Copy every line of the data below word for word, keeping the same order and wording.

> **Entries on target coordinates**:
+ + + + +
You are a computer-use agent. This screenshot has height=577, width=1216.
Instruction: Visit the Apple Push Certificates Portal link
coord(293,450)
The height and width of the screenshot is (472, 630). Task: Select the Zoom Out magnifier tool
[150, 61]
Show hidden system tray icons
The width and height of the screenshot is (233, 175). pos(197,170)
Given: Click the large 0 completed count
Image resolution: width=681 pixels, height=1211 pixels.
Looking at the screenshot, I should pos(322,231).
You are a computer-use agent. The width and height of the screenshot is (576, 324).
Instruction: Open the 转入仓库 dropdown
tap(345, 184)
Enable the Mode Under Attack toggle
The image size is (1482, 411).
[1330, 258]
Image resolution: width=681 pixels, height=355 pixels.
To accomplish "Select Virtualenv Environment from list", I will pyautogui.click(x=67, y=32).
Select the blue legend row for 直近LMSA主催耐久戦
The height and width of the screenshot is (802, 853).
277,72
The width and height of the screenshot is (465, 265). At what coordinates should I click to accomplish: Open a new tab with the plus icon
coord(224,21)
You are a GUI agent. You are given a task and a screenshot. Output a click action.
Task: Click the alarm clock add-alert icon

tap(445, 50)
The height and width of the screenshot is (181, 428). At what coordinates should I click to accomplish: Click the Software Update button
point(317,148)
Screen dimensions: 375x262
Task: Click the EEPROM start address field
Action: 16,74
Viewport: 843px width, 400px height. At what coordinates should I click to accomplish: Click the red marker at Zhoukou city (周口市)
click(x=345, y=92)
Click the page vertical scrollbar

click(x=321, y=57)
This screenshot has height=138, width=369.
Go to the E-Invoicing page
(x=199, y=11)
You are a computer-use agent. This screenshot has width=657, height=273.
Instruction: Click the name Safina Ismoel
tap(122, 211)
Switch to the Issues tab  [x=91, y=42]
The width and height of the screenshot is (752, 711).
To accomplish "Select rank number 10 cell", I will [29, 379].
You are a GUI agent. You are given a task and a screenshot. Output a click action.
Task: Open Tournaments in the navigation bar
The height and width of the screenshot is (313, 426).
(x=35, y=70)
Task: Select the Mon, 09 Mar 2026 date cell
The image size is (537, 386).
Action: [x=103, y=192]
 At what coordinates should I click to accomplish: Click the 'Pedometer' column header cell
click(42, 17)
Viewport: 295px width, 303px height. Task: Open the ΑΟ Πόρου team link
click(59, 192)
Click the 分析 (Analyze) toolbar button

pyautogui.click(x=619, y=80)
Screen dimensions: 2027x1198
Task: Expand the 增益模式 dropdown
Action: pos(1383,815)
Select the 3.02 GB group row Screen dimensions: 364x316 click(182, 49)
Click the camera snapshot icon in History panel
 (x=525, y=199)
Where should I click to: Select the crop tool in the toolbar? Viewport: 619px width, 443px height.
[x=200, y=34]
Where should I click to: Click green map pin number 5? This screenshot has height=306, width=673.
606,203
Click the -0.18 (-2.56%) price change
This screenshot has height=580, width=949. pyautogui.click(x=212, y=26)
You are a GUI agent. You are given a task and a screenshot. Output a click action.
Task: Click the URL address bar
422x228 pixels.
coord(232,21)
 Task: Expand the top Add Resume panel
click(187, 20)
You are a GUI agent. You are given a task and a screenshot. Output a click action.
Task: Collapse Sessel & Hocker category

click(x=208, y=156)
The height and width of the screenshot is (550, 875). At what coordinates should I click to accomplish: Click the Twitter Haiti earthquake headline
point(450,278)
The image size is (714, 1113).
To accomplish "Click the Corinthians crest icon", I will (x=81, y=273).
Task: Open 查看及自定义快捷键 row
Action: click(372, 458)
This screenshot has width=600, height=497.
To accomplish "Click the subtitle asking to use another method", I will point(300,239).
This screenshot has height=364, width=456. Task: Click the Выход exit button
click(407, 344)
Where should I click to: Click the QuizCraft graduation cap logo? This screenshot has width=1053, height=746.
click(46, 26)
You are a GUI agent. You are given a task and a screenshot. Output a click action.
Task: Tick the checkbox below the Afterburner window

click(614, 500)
+ + + + +
> **Reply**:
You are a computer-use agent. This screenshot has height=577, width=1216.
Instruction: Visit the Apple Push Certificates Portal link
coord(293,450)
The height and width of the screenshot is (472, 630). Task: Select the Zoom Out magnifier tool
[150, 61]
Show hidden system tray icons
The width and height of the screenshot is (233, 175). pos(197,170)
Given: Click the large 0 completed count
Image resolution: width=681 pixels, height=1211 pixels.
Looking at the screenshot, I should pos(322,231).
You are a computer-use agent. The width and height of the screenshot is (576, 324).
Instruction: Open the 转入仓库 dropdown
tap(345, 184)
Enable the Mode Under Attack toggle
The image size is (1482, 411).
[1330, 258]
Image resolution: width=681 pixels, height=355 pixels.
To accomplish "Select Virtualenv Environment from list", I will pyautogui.click(x=67, y=32).
Select the blue legend row for 直近LMSA主催耐久戦
The height and width of the screenshot is (802, 853).
277,72
The width and height of the screenshot is (465, 265). At what coordinates should I click to accomplish: Open a new tab with the plus icon
coord(224,21)
You are a GUI agent. You are given a task and a screenshot. Output a click action.
Task: Click the alarm clock add-alert icon

tap(445, 50)
The height and width of the screenshot is (181, 428). At what coordinates should I click to accomplish: Click the Software Update button
point(317,148)
Screen dimensions: 375x262
Task: Click the EEPROM start address field
Action: 16,74
Viewport: 843px width, 400px height. At what coordinates should I click to accomplish: Click the red marker at Zhoukou city (周口市)
click(x=345, y=92)
Click the page vertical scrollbar

click(x=321, y=57)
This screenshot has height=138, width=369.
Go to the E-Invoicing page
(x=199, y=11)
You are a computer-use agent. This screenshot has width=657, height=273.
Instruction: Click the name Safina Ismoel
tap(122, 211)
Switch to the Issues tab  [x=91, y=42]
The width and height of the screenshot is (752, 711).
To accomplish "Select rank number 10 cell", I will [29, 379].
You are a GUI agent. You are given a task and a screenshot. Output a click action.
Task: Open Tournaments in the navigation bar
The height and width of the screenshot is (313, 426).
(x=35, y=70)
Task: Select the Mon, 09 Mar 2026 date cell
The image size is (537, 386).
Action: [x=103, y=192]
 At what coordinates should I click to accomplish: Click the 'Pedometer' column header cell
click(42, 17)
Viewport: 295px width, 303px height. Task: Open the ΑΟ Πόρου team link
click(59, 192)
Click the 分析 (Analyze) toolbar button

pyautogui.click(x=619, y=80)
Screen dimensions: 2027x1198
Task: Expand the 增益模式 dropdown
Action: pos(1383,815)
Select the 3.02 GB group row Screen dimensions: 364x316 click(182, 49)
Click the camera snapshot icon in History panel
 (x=525, y=199)
Where should I click to: Select the crop tool in the toolbar? Viewport: 619px width, 443px height.
[x=200, y=34]
Where should I click to: Click green map pin number 5? This screenshot has height=306, width=673.
606,203
Click the -0.18 (-2.56%) price change
This screenshot has height=580, width=949. pyautogui.click(x=212, y=26)
You are a GUI agent. You are given a task and a screenshot. Output a click action.
Task: Click the URL address bar
422x228 pixels.
coord(232,21)
 Task: Expand the top Add Resume panel
click(187, 20)
You are a GUI agent. You are given a task and a screenshot. Output a click action.
Task: Collapse Sessel & Hocker category

click(x=208, y=156)
The height and width of the screenshot is (550, 875). At what coordinates should I click to accomplish: Click the Twitter Haiti earthquake headline
point(450,278)
The image size is (714, 1113).
To accomplish "Click the Corinthians crest icon", I will (x=81, y=273).
Task: Open 查看及自定义快捷键 row
Action: click(372, 458)
This screenshot has width=600, height=497.
To accomplish "Click the subtitle asking to use another method", I will point(300,239).
This screenshot has height=364, width=456. Task: Click the Выход exit button
click(407, 344)
Where should I click to: Click the QuizCraft graduation cap logo? This screenshot has width=1053, height=746.
click(46, 26)
You are a GUI agent. You are given a task and a screenshot. Output a click action.
Task: Tick the checkbox below the Afterburner window

click(614, 500)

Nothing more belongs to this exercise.